■ **What is asked**
Rewrite these entries with every "label" changed to "caption" and nothing else altered. Leave out the pictures.

## Begin

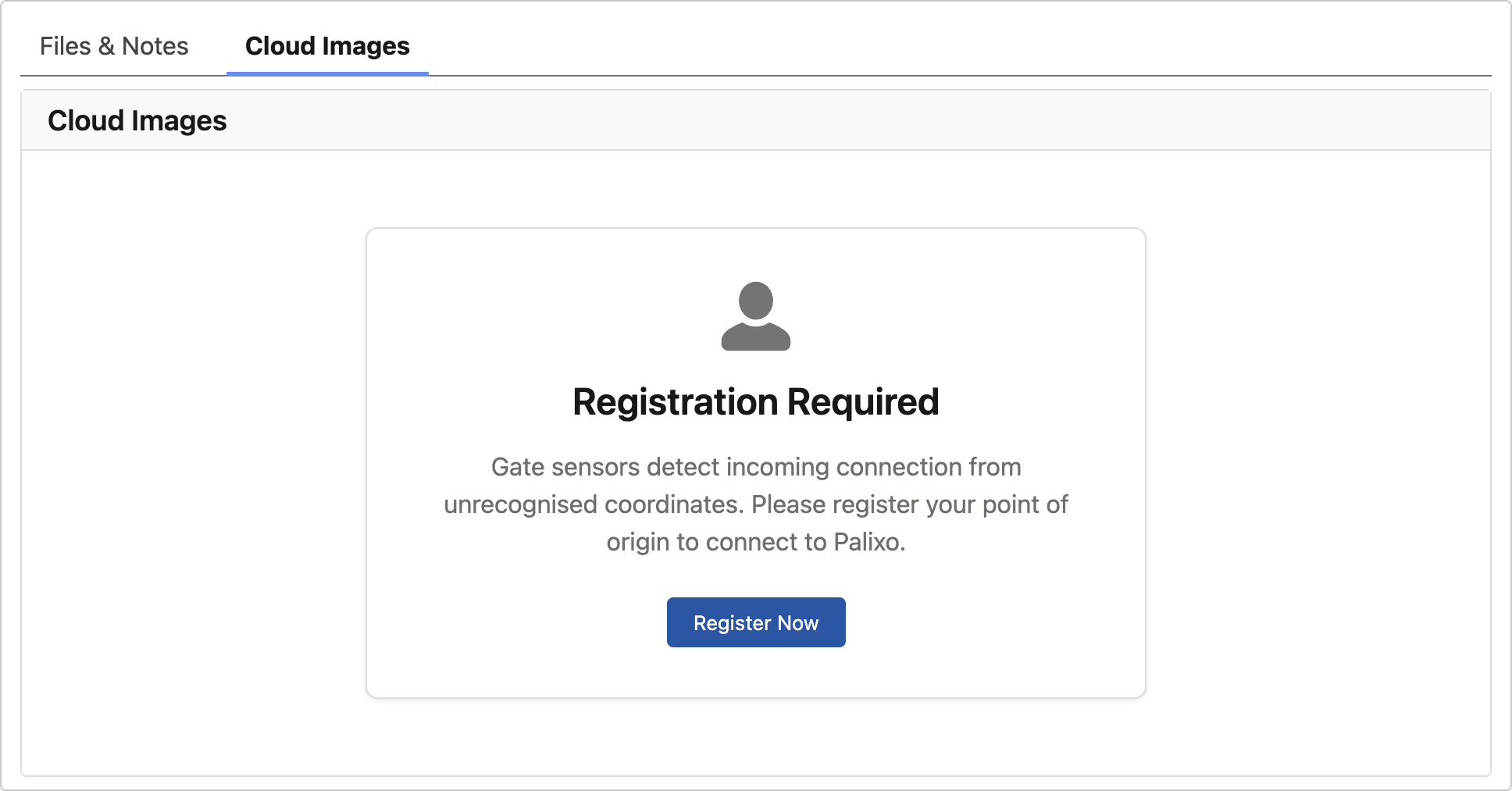Viewport: 1512px width, 791px height.
Task: Click the Cloud Images panel header
Action: pos(137,119)
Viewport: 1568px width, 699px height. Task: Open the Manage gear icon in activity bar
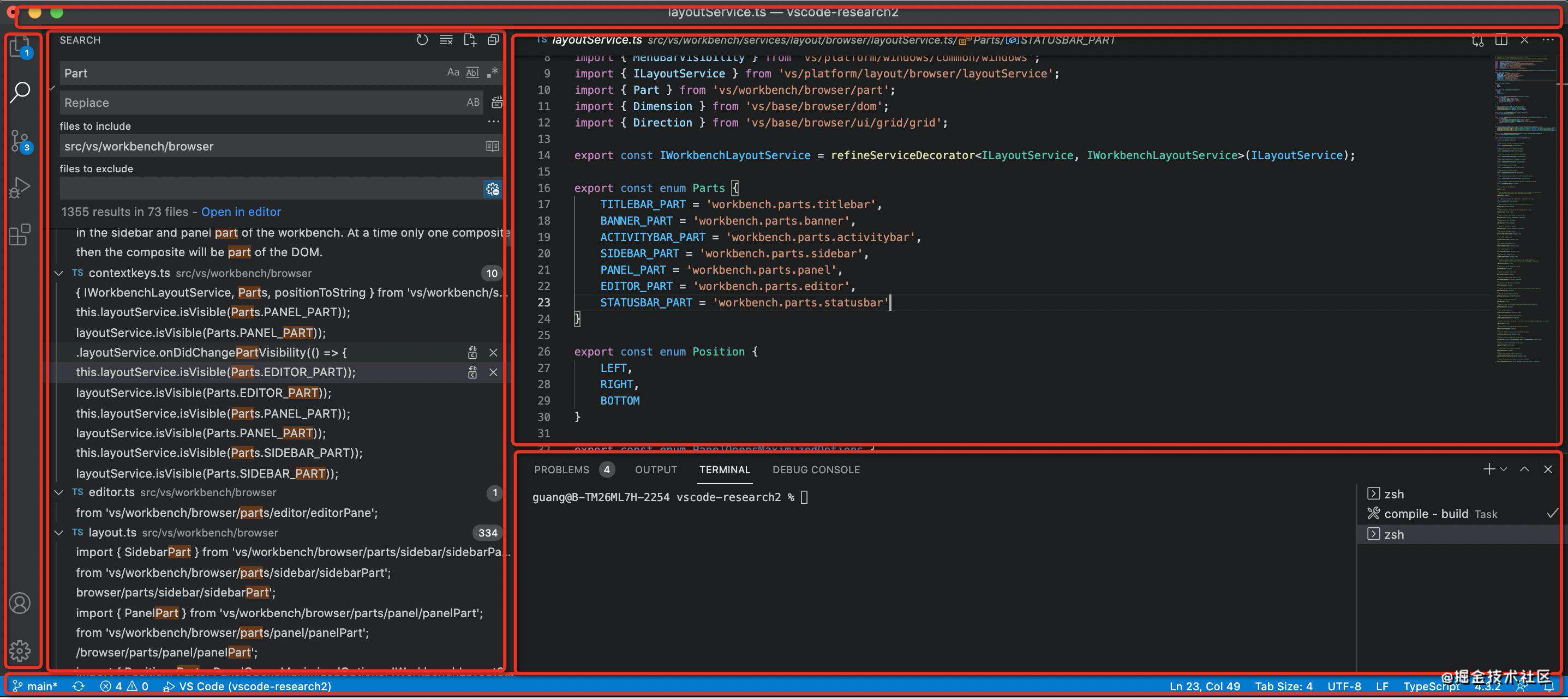coord(20,650)
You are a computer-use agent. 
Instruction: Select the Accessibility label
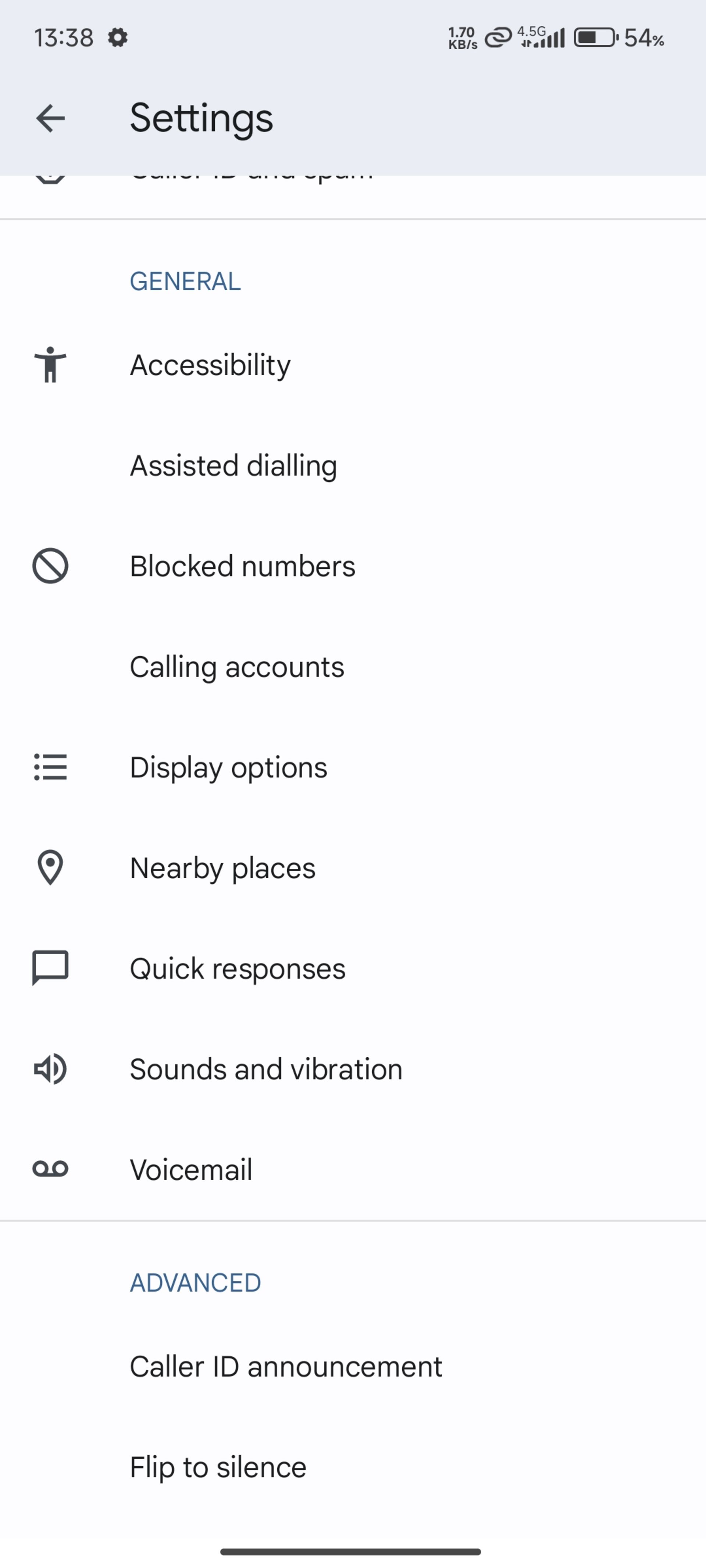[x=210, y=365]
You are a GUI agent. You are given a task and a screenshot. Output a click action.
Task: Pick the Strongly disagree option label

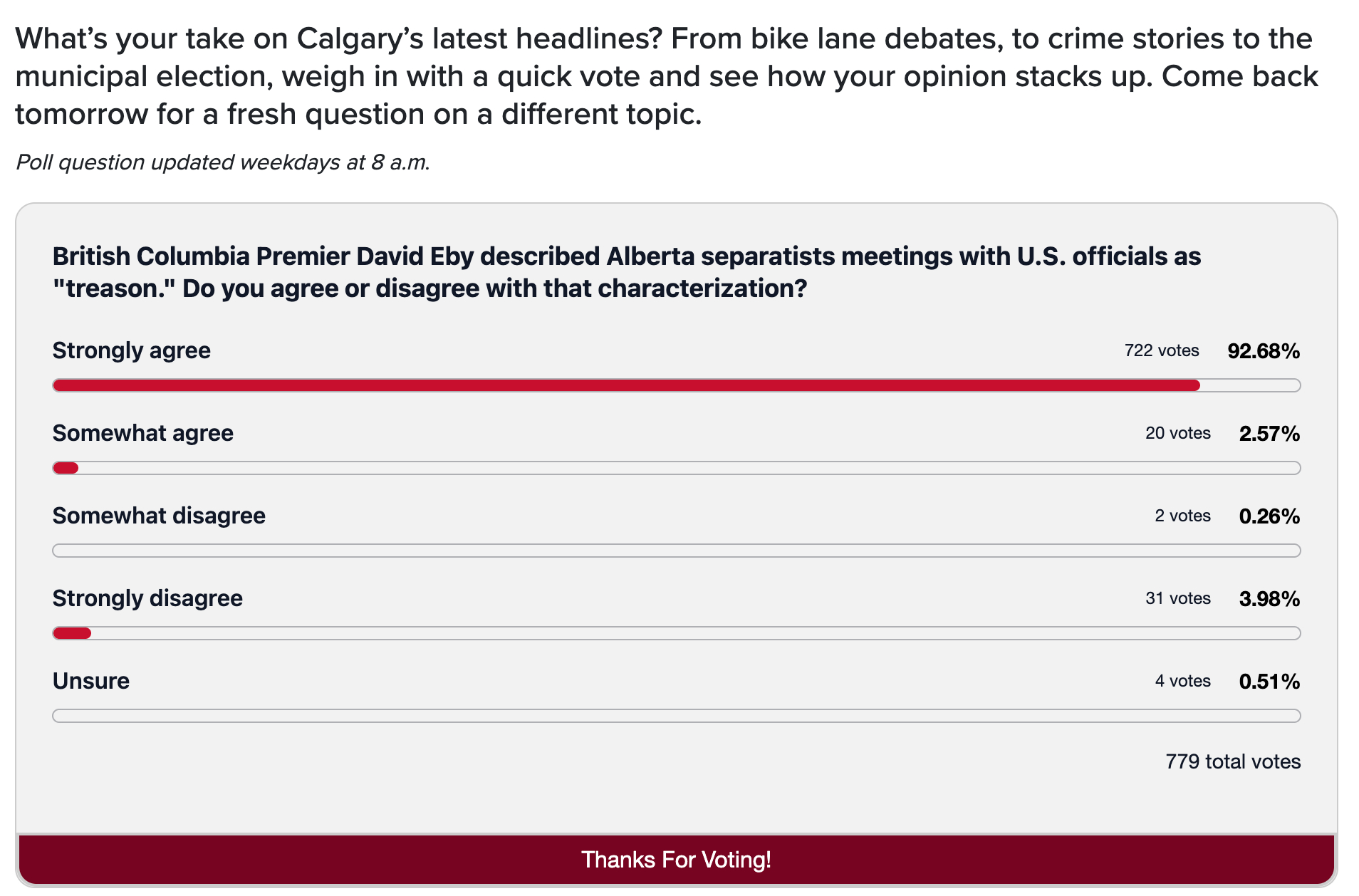click(x=147, y=598)
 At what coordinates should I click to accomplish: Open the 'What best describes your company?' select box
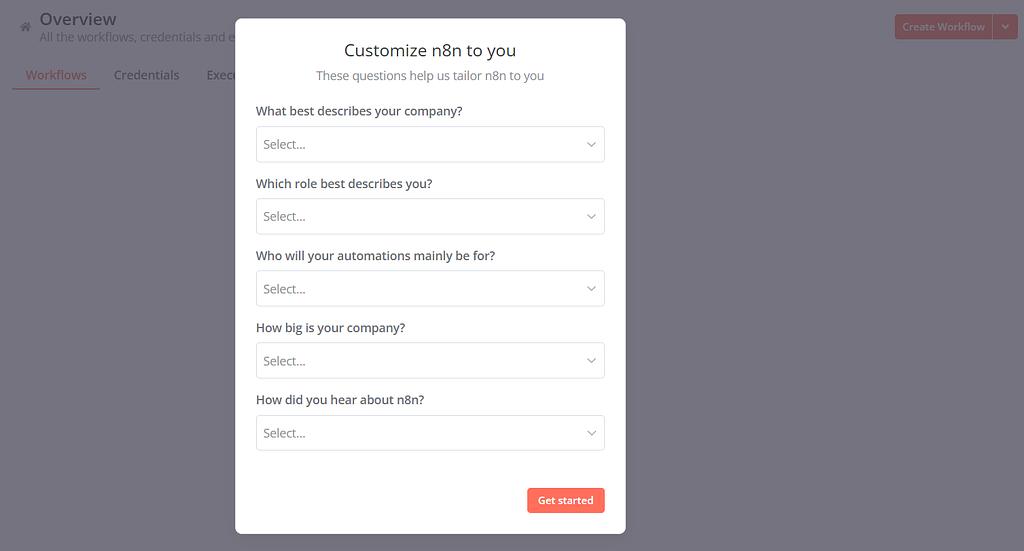click(420, 144)
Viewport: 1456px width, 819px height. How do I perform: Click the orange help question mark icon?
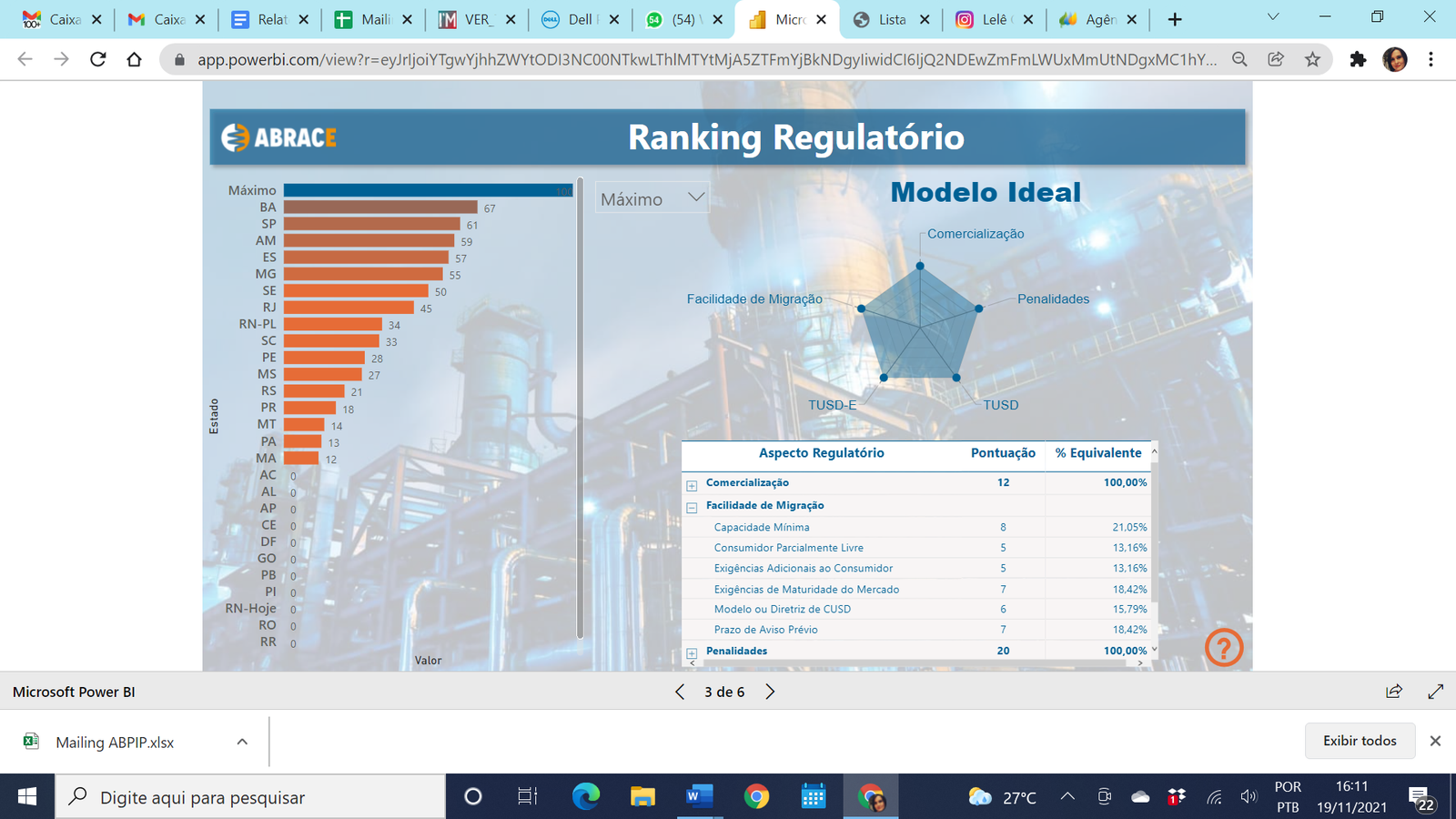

## End

■ **Solution to the problem**
Viewport: 1512px width, 791px height.
Task: Click the Cloud Images panel header
Action: pos(137,119)
Viewport: 1568px width, 699px height. Task: Open the Manage gear icon in activity bar
coord(20,650)
You are a computer-use agent. 
Instruction: Select the Accessibility caption
[x=210, y=365]
You are a GUI agent. You are given a task and a screenshot. Output a click action.
Task: Pick the Strongly disagree option caption

click(x=147, y=598)
 At what coordinates should I click to accomplish: Open the 'What best describes your company?' select box
click(420, 144)
Viewport: 1456px width, 819px height. How do I perform: Click the orange help question mark icon?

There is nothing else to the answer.